Pairwise genome comparison between S. mitis B6 and S. mitis 17/34 using PGC tool incorporated in StreptoBase.

50% sequence identity and 50% sequence coverage were used to compare strains using the PGC tool. A and B highlight the indels of the pairwise genome comparison between S. mitis B6 and S. mitis 17/34.

Pairwise genome comparison between S. mitis B6 and S. mitis 17/34 using PGC tool incorporated in StreptoBase.

50% sequence identity and 50% sequence coverage were used to compare strains using the PGC tool. A and B highlight the indels of the pairwise genome comparison between S. mitis B6 and S. mitis 17/34. The parameters were set as 80% of minimum percent, default value of 1000bp link threshold and 2000bp merge threshold. S. mitis B6 was isolated in Germany, whereas S. mitis 17/34 was isolated from the urethra of a Russian patient with urethritis. Based on the generated PGC plot, both S. mitis genomes generally shared high similarity as most of their genomic regions could be aligned (Fig 2). One of the features of PGC plot is its ability to quickly identify putative indels via visualization of the gaps in the plot chart which is supported by information displayed in the histogram track. For instance, two of the gap occurrences (Fig 2) indicate the absence of genomic regions in the S. mitis 17/34 genome. The external circular bar of the plot shows the genome size measurements which are approximately 2MB for both S. mitis genomes. Based on the gap observed in Fig 2 (indel ‘A’), the gene loss occurred close to position 400,000bp. Next, we examined the genes located at indel ‘A’ in S. mitis B6 (Fig 2) by visualising this region using SGB. We identified many phage-related genes associated with this region. To further examine this region, we utilized PHAST (PHAge Search Tool) to annotate and identify prophages sequences found within S. mitis B6 genome (You Zhou et al., 2011). A 56Kb intact prophage with 82 CDSs and GC content of 39.9% was detected from 390,924bp to 446,969bp. Since S. mitis B6 is a complete genome, we can therefore imply the base pair position directly into our B6 annotation file. According to PHAST results, this intact prophage of S. mitis B6 comprised phage-associated genes including phage integrase protein, phage CI-like repressor, phage binding protein, phage portal protein, SPP1 family phage head morphogenesis protein and phage capsid proteins. Therefore, we suggest that S. mitis B6 might have recently acquired this intact prophage. The graphical display of the intact prophage with different types of phage-related genes is shown in Fig 3.

Fig 3

Intact prophage detected in S. mitis B6. This prophage has 85 predicted genes.

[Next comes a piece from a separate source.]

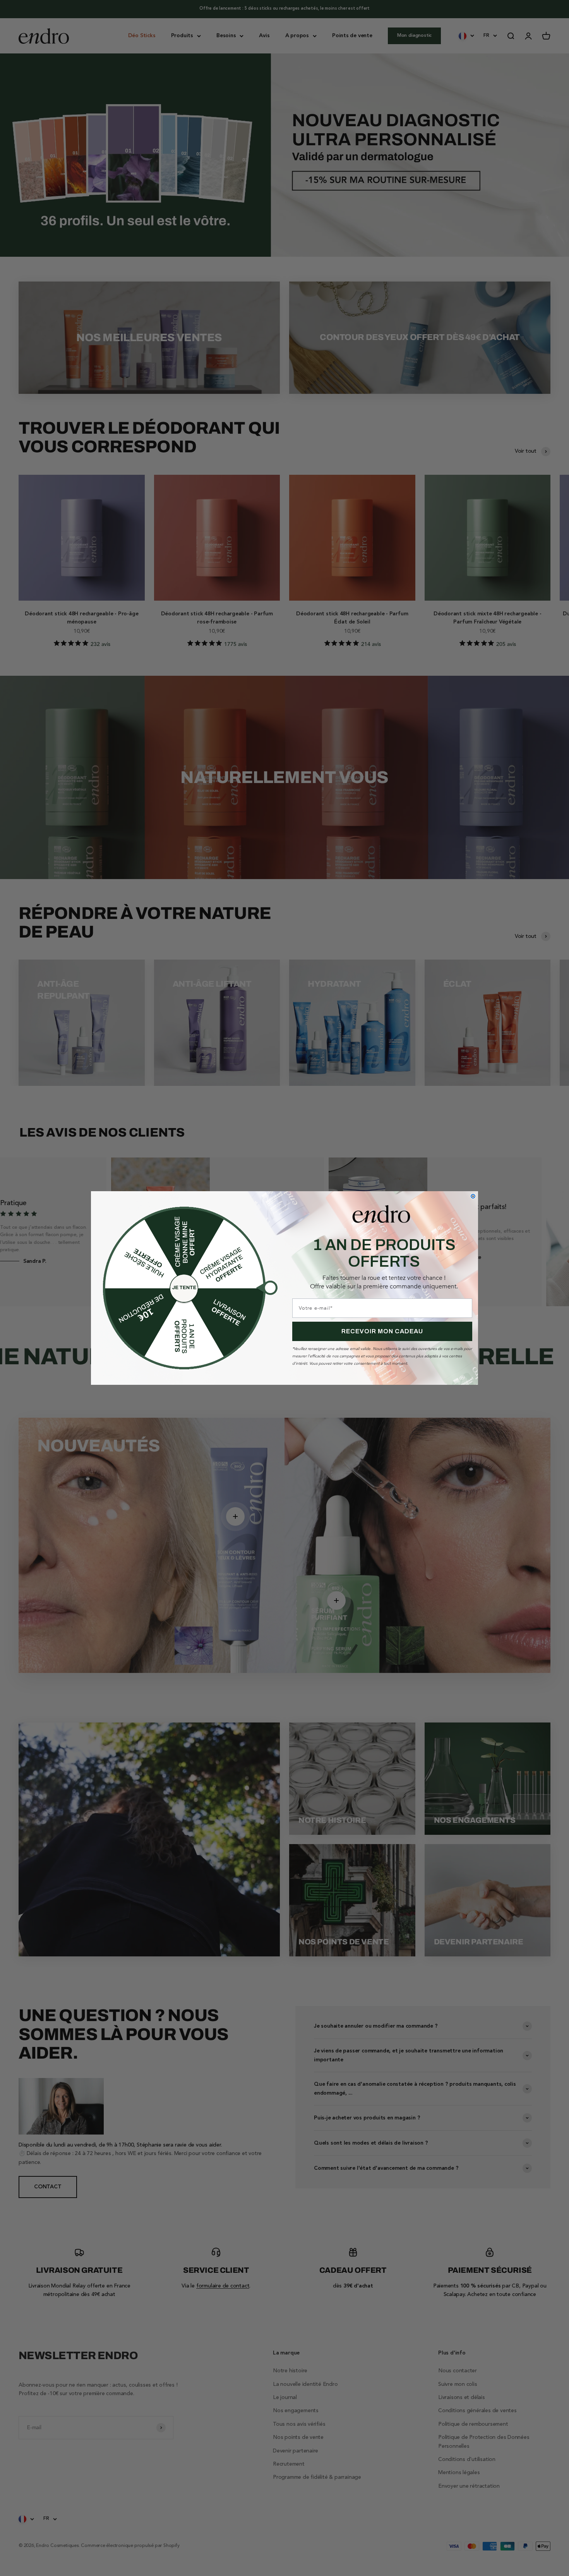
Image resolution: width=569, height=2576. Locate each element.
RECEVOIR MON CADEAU (382, 1331)
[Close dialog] (473, 1196)
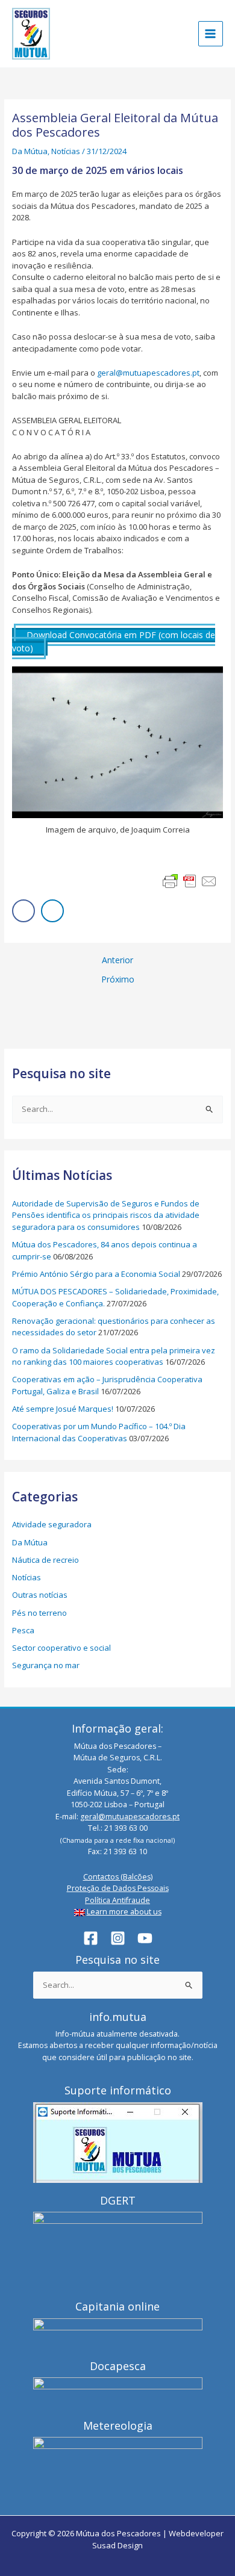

Based on the indel ‘B’ detected on the PGC plot in Fig 2, we have revealed a 24Kb incomplete prophage with GC content of 39.17% located at position 1356040bp to 1380128bp Interestingly, this region contains a complete atp operon regulated by the CcpA protein within this incomplete prophage of S. mitis B6 genome. The genes of the atp operon are shown in Table 5. These genes encoding ATP synthases are commonly possessed by oral streptococci for adaptation to the acidic host environment by creating a more alkaline internal system.

Table 5

The ATP synthases within the atp operon of S. mitis B6.

Locus Tag	Gene Name	Functional annotation
smi_1315	atpE	ATP synthase C chain (EC 3.6.3.14)
smi_1314	atpB	ATP synthase A chain (EC 3.6.3.14)
smi_1313	atpF	ATP synthase B chain (EC 3.6.3.14)
smi_1312	atpH	ATP synthase delta chain (EC 3.6.3.14)
smi_1311	atpA	ATP synthase alpha chain (EC 3.6.3.14)
smi_1310	atpG	ATP synthase gamma chain (EC 3.6.3.14)
smi_1309	atpD	ATP synthase beta chain (EC 3.6.3.14)
smi_1308	atpC	ATP synthase epsilon chain (EC 3.6.3.14)

This protective mechanism is critical especially for streptococcal acid-sensitive glycolytic enzymes [19]. Hence, it may be that the acquisition of this atp operon carried by the incomplete prophage of S. mitis B6 via horizontal gene transfer has assisted its commensal status in maintaining the optimal pH level for bioenergetics processes of S. mitis B6 cells.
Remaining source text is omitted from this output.